RELATIONSHIPS BETWEEN STREAM DISCHARGE AND YIELD OF DISSOLVED SUBSTANCES FROM A COLORADO MOUNTAIN WATERSHED

Abstract

The dependence of concentration and yield of dissolved substances on water discharge was studied over a 150-week period in the watershed of Como Creek, Colorado, near the Continental Divide. Substances were divided into three groups on the basis of relationship between concentration and discharge: (1) substances whose concentrations decrease with increasing discharge (HCO3−, NO3−, Ca2+, Mg2+, Na+); (2) substances whose concentrations show no trend with discharge (NH4+, dissolved organic phosphorus and nitrogen, K+, SO42-); (3) substances whose concentrations increase with increasing discharge (dissolved organic carbon, H+,PO43-). The concentration-discharge relationships were compared between years and generally showed evidence of a common slope between years, even though discharge and weather varied considerably between years. Mean concentrations between years were compared statistically at a common discharge and showed no significant differences between years, suggesting common control mechanisms between years for a given substance. Substances were also compared with respect to yield (product of concentration and discharge). Three categories of yield response to increasing discharge were identified. All showed increasing yield with increasing discharge but with: (A) yield increasing slower than discharge (HCO3−, NO3−, Ca2+, Mg2+, Na+); (B) yield increasing at the same rate as discharge (NH4+, DON); (C) yield increasing faster than discharge (DOP, K+,SO42-, DOC, H+, PO43-).
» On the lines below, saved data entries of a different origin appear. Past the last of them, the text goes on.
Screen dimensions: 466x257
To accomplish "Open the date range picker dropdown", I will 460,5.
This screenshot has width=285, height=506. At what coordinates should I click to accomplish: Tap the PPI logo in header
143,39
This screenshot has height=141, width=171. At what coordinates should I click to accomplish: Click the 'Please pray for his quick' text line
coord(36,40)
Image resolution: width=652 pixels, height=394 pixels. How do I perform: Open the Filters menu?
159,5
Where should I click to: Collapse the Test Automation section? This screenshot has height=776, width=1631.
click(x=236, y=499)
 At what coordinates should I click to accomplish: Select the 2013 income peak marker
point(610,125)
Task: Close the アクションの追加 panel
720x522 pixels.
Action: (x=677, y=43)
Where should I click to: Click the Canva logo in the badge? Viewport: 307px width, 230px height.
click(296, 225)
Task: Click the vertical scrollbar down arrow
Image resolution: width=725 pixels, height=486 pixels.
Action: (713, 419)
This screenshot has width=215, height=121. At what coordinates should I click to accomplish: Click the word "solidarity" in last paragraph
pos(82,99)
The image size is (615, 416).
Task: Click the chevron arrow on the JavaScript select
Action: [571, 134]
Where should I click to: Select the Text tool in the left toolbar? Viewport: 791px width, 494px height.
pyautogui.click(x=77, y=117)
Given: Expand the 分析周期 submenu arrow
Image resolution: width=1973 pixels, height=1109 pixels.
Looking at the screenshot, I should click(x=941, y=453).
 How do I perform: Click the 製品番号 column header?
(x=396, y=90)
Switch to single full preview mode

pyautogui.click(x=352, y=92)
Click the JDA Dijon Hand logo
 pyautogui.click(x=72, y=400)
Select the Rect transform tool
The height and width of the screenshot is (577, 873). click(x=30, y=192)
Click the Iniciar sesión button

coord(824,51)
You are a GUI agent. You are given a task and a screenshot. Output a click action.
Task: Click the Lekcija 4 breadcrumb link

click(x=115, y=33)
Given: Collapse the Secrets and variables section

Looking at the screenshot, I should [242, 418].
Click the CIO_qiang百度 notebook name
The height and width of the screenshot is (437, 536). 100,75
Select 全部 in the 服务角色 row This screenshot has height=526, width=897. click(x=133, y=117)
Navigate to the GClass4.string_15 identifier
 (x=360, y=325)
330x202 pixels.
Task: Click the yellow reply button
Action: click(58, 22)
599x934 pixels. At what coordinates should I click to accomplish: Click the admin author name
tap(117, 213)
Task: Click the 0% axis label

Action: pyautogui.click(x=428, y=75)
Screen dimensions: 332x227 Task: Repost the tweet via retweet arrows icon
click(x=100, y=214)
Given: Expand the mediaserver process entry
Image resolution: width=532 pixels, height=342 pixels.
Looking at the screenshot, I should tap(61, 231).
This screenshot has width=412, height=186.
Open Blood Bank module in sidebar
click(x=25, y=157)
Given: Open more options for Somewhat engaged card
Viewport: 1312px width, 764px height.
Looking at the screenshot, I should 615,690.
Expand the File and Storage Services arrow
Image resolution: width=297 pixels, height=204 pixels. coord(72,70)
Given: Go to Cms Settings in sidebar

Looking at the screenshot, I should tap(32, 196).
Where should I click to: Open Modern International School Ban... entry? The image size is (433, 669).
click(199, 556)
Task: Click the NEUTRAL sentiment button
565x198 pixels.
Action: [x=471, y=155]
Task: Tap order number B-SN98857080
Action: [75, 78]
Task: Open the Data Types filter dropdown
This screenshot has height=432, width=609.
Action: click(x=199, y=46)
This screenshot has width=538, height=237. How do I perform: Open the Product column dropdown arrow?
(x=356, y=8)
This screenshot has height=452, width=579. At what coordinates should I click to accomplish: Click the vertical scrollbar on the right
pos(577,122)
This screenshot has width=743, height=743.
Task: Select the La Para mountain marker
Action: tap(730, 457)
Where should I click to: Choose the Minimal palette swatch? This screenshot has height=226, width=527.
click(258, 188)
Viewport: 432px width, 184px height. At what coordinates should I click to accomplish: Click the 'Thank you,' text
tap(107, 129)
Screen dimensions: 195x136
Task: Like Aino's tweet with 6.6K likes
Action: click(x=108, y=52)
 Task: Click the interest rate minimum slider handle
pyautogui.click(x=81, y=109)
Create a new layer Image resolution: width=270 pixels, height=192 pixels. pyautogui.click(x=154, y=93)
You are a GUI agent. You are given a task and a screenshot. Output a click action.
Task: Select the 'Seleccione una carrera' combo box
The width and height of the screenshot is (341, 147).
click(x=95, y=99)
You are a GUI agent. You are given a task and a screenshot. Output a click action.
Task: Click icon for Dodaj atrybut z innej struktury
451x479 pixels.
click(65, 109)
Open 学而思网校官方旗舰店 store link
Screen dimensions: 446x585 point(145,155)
Simple groundwater-precipitation mixing models are not adequate to explain these differences in concentration and yield responses to discharge. A satisfying mechanism to explain the differences between responses of dissolved substances to discharge must take into account not only mixing but also the chemical reaction of incoming precipitation with soil and soil water and the intensity of biological demands for the substances. © Williams & Wilkins 1979. All Rights Reserved.